## PROMPT
A bare number is all that is needed: how many lines below contain the string "search"?

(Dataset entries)

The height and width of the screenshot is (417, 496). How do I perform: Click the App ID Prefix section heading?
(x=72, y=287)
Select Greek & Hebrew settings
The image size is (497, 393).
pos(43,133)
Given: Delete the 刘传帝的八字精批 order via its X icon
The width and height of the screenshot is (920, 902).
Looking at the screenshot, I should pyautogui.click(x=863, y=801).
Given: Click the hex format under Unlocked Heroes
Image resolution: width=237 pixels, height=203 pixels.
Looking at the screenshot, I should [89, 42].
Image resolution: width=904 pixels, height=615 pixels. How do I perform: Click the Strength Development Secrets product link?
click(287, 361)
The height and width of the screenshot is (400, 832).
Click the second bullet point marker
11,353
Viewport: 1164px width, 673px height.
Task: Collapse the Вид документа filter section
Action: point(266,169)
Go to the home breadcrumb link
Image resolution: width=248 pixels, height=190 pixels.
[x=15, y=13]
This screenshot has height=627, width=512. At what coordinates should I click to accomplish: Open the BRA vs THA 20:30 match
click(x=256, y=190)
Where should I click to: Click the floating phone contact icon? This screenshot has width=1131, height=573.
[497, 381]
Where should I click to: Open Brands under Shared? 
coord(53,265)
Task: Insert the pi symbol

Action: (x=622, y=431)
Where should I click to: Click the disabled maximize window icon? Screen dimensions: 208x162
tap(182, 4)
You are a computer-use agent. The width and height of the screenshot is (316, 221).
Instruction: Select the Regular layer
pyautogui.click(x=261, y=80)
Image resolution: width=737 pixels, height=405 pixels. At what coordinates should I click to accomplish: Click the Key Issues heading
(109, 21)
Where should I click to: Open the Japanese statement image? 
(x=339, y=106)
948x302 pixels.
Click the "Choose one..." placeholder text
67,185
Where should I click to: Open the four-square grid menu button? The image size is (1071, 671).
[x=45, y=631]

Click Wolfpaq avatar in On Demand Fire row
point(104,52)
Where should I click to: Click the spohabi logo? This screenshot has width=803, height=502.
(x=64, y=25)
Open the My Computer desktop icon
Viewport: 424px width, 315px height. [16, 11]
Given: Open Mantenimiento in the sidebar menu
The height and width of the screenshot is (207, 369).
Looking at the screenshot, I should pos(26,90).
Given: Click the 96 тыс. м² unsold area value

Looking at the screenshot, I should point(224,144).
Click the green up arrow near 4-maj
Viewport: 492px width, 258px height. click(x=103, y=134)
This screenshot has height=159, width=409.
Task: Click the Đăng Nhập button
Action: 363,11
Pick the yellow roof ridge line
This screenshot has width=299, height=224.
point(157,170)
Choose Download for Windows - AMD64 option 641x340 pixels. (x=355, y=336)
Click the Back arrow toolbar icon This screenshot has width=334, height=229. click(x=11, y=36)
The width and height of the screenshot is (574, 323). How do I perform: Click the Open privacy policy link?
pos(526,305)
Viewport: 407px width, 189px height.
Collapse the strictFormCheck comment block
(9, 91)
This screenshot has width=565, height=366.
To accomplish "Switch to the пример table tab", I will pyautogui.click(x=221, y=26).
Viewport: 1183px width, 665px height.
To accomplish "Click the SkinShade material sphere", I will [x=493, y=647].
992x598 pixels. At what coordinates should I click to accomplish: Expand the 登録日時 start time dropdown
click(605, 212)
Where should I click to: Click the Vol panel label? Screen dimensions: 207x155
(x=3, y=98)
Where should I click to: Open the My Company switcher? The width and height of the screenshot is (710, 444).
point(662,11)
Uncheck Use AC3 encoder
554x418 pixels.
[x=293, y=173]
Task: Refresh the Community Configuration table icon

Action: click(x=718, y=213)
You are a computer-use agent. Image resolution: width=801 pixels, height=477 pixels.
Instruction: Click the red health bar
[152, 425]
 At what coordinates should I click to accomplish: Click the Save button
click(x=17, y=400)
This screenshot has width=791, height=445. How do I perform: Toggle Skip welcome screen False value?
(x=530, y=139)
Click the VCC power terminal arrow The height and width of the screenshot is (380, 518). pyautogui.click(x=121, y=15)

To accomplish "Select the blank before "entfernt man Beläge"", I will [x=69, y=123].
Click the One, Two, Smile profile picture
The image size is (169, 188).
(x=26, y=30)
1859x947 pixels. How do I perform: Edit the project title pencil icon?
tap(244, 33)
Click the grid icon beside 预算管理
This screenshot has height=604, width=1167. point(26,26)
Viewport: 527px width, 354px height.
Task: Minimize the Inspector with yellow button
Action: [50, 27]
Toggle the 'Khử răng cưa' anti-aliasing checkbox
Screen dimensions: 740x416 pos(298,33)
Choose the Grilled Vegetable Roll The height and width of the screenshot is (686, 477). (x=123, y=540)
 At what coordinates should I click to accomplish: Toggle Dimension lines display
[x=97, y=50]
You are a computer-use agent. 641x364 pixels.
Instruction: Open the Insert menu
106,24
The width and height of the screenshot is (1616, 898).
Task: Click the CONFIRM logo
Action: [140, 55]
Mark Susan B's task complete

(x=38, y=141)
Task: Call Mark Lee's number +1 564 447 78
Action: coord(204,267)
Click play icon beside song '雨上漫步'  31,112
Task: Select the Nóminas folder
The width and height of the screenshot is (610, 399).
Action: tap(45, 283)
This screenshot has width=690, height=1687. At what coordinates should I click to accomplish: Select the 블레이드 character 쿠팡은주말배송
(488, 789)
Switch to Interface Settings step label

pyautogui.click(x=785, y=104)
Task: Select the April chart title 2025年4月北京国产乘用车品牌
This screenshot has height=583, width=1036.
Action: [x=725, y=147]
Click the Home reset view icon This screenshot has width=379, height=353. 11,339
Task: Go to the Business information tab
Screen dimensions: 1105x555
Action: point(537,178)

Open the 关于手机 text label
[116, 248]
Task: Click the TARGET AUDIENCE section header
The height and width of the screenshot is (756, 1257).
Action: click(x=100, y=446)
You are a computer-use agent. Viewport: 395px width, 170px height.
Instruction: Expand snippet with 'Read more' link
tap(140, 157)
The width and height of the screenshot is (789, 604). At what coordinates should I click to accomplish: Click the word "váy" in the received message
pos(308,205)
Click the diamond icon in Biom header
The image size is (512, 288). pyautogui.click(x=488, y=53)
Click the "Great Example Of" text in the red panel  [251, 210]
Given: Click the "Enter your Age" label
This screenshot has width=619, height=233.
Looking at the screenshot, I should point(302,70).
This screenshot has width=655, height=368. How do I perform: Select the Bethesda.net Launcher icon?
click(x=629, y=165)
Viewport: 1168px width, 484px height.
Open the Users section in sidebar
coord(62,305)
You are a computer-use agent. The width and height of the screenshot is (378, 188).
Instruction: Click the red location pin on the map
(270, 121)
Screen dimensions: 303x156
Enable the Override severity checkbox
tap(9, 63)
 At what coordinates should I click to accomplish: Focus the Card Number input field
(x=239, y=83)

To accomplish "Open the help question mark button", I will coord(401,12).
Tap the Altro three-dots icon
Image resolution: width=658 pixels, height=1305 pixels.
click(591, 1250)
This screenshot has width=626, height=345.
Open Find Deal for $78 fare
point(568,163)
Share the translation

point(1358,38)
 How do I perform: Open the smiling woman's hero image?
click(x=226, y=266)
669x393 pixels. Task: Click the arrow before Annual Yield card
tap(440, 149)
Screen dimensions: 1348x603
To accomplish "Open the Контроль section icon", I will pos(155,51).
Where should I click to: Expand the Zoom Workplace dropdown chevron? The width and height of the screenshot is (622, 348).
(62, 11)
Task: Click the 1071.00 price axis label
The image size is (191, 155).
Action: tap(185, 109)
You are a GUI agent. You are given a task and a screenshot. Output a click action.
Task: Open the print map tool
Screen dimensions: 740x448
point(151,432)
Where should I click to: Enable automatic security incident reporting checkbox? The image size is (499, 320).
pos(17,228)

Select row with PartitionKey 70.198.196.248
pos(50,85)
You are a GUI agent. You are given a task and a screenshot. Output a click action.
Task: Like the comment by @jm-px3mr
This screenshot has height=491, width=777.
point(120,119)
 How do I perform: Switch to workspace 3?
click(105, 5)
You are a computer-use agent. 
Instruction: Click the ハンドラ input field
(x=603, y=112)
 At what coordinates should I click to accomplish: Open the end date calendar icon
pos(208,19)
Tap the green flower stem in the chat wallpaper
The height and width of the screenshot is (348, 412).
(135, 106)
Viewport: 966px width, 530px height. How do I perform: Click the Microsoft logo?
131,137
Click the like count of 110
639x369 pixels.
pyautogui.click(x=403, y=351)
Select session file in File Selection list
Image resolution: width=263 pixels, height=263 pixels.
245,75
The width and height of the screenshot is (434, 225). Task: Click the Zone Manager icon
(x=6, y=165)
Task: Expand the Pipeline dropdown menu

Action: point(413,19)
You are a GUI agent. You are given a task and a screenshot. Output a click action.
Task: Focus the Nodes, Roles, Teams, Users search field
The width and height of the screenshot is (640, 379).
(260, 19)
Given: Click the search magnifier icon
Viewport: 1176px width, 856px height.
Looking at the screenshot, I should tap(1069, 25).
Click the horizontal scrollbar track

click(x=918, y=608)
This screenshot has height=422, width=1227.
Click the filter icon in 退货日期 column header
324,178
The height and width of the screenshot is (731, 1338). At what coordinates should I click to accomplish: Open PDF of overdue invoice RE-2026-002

## OUTPUT FOR THIS TASK
2